Multimedia-Projekt zu Leben und Tod, Lebensumbrüchen und Neubeginn

Wie vielfältig und kreativ der Umgang mit den gewollten und ungewollten Lebensumbrüchen sein kann, zeigt das multimediale Projekt Mitten im Leben … innehalten. An zwölf öffentlich zugänglichen Stationen in der City, Bergedorf und weiteren Orten in Hamburg regen Musik, Filme, Lesungen und Programme zum Innehalten an. Das multimediale Projekt ist weiterer Höhepunkt und Finale der Kulturreihe Mitten im Leben … von Hamburg Leuchtfeuer und der Körber-Stiftung über Leben und Tod, Lebensumbrüchen und Neubeginn.

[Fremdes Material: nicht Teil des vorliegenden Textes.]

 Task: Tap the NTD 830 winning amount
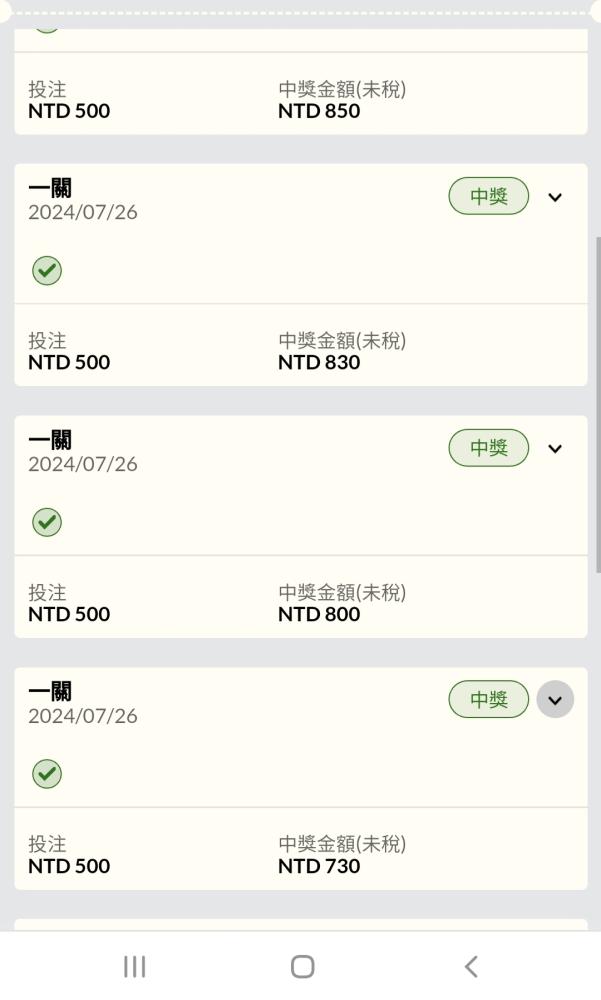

Vom 15. September bis zum 22. Oktober ist eine der zwölf Stationen im Haus im Park. Dort lädt die Web-App Der letzte Tag der Körber-Stiftung dazu ein sich spielerisch mit der eigenen Endlichkeit auseinanderzusetzen. Was wäre, wenn heute der letzte Tag deines Lebens wäre? Verschiedene Fragen regen die Besucherinnen und Besucher dazu an, sich Gedanken über Wünsche und Vorstellungen zu machen und so herauszufinden, was ihnen wirklich wichtig ist – und dies mit anderen zu teilen. Der letzte Tag bricht das Schweigen rund um Tod und Sterben. Denn der Tod bedeutet nicht nur Ende, Einschnitt und Umbruch. Der Tod kann auch ein Anlass sein zum Gespräch, das neue Perspektiven auf das Leben eröffnet. Was möchtest du unbedingt noch tun? Mit wem frühstückst du das letzte Mal – und warum? Welcher ist dein letzter Song? Fragen, die uns der oft so schwierigen Auseinandersetzung mit der Endlichkeit näherbringen – und so das Gespräch erleichtern. Die Web-App Der letzte Tag der Körber-Stiftung lädt dazu ein, sich diese und viele weitere Fragen zu stellen.